Build the sign-in flow
Rather than copying raw example code from GitHub as the original article described, the current recommended approach is to use FlutterFire UI. It provides ready-made SignInScreen and RegisterScreen widgets that handle the full authentication flow — including error states and loading indicators — and are easy to theme to match your app.
If you prefer full control and want to wire up authentication manually, the official example code now lives at firebase/flutterfire — firebase_auth example. The structure is similar to what was described in the original article, but the API calls reflect the current null-safe SDK.
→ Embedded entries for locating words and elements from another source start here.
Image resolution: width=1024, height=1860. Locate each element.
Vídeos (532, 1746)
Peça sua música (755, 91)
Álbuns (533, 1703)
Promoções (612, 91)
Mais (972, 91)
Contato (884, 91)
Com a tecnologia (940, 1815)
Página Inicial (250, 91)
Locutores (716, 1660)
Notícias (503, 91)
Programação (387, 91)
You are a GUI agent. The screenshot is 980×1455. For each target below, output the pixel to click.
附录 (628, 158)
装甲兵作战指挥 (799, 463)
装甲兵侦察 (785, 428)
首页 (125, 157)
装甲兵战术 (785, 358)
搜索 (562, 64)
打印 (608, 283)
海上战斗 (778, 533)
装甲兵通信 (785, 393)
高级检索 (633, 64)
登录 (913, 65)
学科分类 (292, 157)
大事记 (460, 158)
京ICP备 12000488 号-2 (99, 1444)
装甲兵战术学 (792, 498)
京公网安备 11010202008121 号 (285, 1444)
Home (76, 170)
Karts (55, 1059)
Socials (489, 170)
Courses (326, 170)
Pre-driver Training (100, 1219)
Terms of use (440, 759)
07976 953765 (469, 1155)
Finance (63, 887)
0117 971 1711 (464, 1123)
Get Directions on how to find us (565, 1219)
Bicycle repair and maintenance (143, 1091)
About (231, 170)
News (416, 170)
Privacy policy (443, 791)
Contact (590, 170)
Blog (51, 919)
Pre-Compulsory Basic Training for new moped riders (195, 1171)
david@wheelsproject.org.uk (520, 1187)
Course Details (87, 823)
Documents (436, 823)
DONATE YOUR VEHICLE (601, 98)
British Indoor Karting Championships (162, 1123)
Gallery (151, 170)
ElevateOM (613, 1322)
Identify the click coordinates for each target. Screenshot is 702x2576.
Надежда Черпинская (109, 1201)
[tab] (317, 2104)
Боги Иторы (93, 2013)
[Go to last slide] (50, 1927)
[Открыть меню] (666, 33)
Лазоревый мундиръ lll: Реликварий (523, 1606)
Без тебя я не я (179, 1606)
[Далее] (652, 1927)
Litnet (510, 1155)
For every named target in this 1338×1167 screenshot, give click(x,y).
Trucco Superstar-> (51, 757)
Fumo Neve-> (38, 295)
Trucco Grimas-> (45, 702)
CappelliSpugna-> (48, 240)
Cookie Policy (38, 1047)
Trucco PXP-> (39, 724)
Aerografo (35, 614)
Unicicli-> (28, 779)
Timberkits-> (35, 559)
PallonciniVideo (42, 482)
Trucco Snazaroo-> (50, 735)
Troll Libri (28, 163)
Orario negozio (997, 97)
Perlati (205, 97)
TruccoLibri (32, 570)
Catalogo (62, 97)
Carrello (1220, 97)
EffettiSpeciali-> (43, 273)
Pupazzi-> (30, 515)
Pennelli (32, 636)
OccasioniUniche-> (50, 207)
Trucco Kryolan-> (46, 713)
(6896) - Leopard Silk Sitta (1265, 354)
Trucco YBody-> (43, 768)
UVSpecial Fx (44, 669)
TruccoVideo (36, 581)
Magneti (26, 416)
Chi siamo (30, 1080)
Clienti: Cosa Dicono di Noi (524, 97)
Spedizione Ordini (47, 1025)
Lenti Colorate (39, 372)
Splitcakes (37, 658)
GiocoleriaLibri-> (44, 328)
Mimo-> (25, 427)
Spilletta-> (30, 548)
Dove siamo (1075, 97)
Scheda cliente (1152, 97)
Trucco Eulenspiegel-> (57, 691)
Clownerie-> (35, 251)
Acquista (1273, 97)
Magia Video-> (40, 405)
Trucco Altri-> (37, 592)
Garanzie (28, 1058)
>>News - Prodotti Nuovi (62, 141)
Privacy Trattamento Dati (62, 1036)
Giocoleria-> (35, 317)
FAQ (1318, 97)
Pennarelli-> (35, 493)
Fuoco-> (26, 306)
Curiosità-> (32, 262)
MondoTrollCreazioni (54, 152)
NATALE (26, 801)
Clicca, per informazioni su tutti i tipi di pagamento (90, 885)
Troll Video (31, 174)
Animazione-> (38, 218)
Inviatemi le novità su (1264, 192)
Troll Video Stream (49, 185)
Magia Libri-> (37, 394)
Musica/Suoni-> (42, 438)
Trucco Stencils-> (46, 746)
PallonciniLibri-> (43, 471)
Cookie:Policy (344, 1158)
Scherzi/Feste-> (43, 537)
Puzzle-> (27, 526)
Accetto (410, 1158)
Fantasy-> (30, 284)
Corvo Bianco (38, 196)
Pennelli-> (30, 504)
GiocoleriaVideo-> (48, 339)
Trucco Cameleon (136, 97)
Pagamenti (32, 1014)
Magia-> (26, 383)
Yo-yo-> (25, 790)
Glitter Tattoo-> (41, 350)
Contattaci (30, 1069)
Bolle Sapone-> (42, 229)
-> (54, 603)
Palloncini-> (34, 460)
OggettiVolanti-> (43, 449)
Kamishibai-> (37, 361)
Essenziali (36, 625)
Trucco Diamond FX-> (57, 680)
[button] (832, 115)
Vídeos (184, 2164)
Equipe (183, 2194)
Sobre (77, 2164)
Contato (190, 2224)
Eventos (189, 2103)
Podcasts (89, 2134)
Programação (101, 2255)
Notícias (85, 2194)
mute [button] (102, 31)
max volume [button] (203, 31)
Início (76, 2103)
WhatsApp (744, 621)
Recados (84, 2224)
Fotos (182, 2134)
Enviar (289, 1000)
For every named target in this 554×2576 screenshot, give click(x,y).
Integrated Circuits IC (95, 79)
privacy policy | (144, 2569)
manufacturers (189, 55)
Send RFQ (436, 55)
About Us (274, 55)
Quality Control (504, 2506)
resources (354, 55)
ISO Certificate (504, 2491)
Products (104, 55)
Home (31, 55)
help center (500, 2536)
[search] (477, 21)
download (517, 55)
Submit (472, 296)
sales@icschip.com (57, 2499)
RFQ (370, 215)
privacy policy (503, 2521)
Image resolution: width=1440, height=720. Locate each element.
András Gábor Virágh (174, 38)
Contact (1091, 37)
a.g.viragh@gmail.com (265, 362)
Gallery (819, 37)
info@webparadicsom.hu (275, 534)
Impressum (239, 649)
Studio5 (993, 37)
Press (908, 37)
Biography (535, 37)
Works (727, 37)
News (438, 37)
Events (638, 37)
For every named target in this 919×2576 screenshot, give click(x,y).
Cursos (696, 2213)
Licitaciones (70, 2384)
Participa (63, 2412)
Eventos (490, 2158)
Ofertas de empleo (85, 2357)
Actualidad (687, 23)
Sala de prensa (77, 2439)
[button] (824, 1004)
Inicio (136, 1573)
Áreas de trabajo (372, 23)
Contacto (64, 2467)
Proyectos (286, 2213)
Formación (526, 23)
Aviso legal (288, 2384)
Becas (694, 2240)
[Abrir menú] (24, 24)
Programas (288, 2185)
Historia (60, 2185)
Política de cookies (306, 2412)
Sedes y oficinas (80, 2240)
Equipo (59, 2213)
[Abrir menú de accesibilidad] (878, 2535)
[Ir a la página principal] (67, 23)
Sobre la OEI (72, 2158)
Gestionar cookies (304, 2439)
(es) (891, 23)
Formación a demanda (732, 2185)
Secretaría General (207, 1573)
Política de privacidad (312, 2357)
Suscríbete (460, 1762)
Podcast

We are still using routes to manage screen transitions, so adding the new pages remains straightforward:
routes: {
'/': (context) => FirstPage(),
'/Establishments': (context) => MyHomePage(),
'/SignInPage': (context) => SignInPage(),
'/RegisterPage': (context) => RegisterPage(),
},
Add two IconButton actions to the AppBar to surface the new routes during development:
IconButton(
icon: const Icon(
Icons.person_add,
semanticLabel: 'Test Registration',
),
onPressed: () {
Navigator.pushNamed(context, '/RegisterPage');
},
),
IconButton(
icon: const Icon(
Icons.person_outline,
semanticLabel: 'Test SignIn/SignOut',
),
onPressed: () {
Navigator.pushNamed(context, '/SignInPage');
},
),

Test the components before styling them. Tap Sign in anonymously and the anonymous user should appear almost immediately in the Firebase console under Authentication → Users. Getting an authenticated user connected really is that straightforward.

Listening to authentication state
One thing worth highlighting that the original article glossed over: in the current SDK, the right way to react to sign-in and sign-out events throughout your app is to listen to the authStateChanges() stream. This replaces any manual state management you might have wired up previously:
FirebaseAuth.instance
.authStateChanges()
.listen((User? user) {
if (user == null) {
print('User is signed out.');
} else {
print('User is signed in: ${user.uid}');
}
});
Wrapping your top-level widget tree in a StreamBuilder keyed to authStateChanges() is a clean pattern for gating content behind authentication without scattering sign-in checks across individual screens.
Next steps
The app can now create an authenticated user — anonymously, via Google, or through email and password. The next step is to put that identity to work: letting a signed-in user create, read, update, and delete data in Cloud Firestore, with security rules that enforce ownership at the database level.